I am not a fan of zoos and cages and stuff like that and it is tough to see these ocean creatures held in tanks, even though it is to save their lives.
 A face only a  mother could love!
 A useful reminder:
Here is the former hotel which is  in the middle of all the tank areas and the tour walks from one to the other. Golf carts are available for the less ambulatory. Indeed the whole facility appears entirely accessible :
 Feeding time is lettuce time:





 This one had it's shell cracked by a  propellor:
 This one has tumors growing on it's skin:
 All recorded:
To overcome the floating situation the hospital glues weights on the shell of the affected turtle. However this is a short  term solution as the shell grows and casts off the weight and they have ti stick them on again so these turtles are lifers in the big tank
Feeding time. We got turtle food pellets to toss out. So I tossed food and photographed the turtle as it chased the pellets and I hoped for the best when I clicked the shutter. 
 They aren't really easy to see,a  swirl of shells and dark green water ona  gray sunless morning. 
 I did manage to spot more of those weights they glue on the shell: 

I looked out the cage and I wondered at the miserable fate that injured these animals and the stroke of good luck that got them here before they died.
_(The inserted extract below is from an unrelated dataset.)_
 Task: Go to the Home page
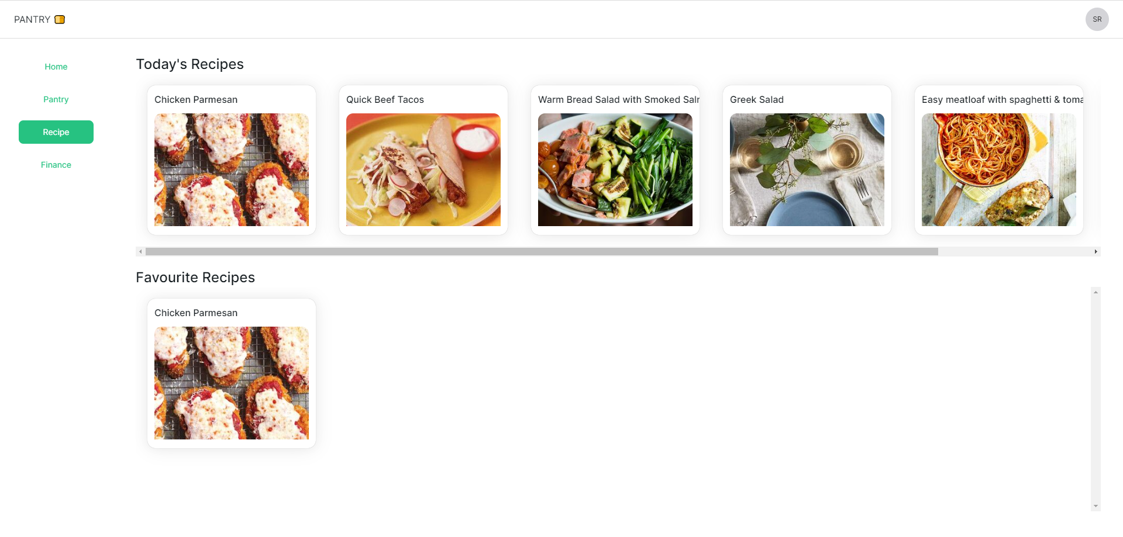pyautogui.click(x=56, y=67)
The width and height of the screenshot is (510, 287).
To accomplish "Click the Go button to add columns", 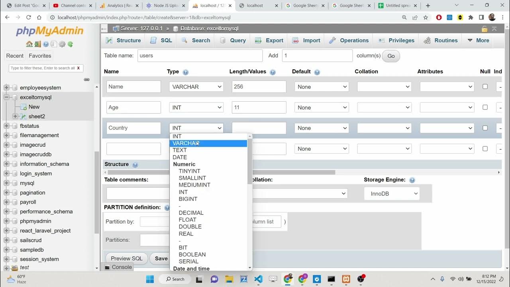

Still, its a  life in a  cage and no fault of their own. 
 And without these cages they would all be dead suffocated or starved to death.
 This one lost a flipper and here it is living large.
 In these tanks they are growing hatchlings and readying them for life in the world:
 It is amazing work, cleaning them testing them and healing them.
 All this is going on whether you and I notice or not.


 It is frankly an amazing operation.


 Scrubbing a turtle.
 Blood tests of a turtle.
 A turtle hospital.
 Yes and they even have ambulances to go collect their patients.
 People rally round when turtles need help.
Now all we have to do is  stop polluting our oceans and slw our boats down in shallow waters to stop cutting the turtles up.
So then they won't need this place at all.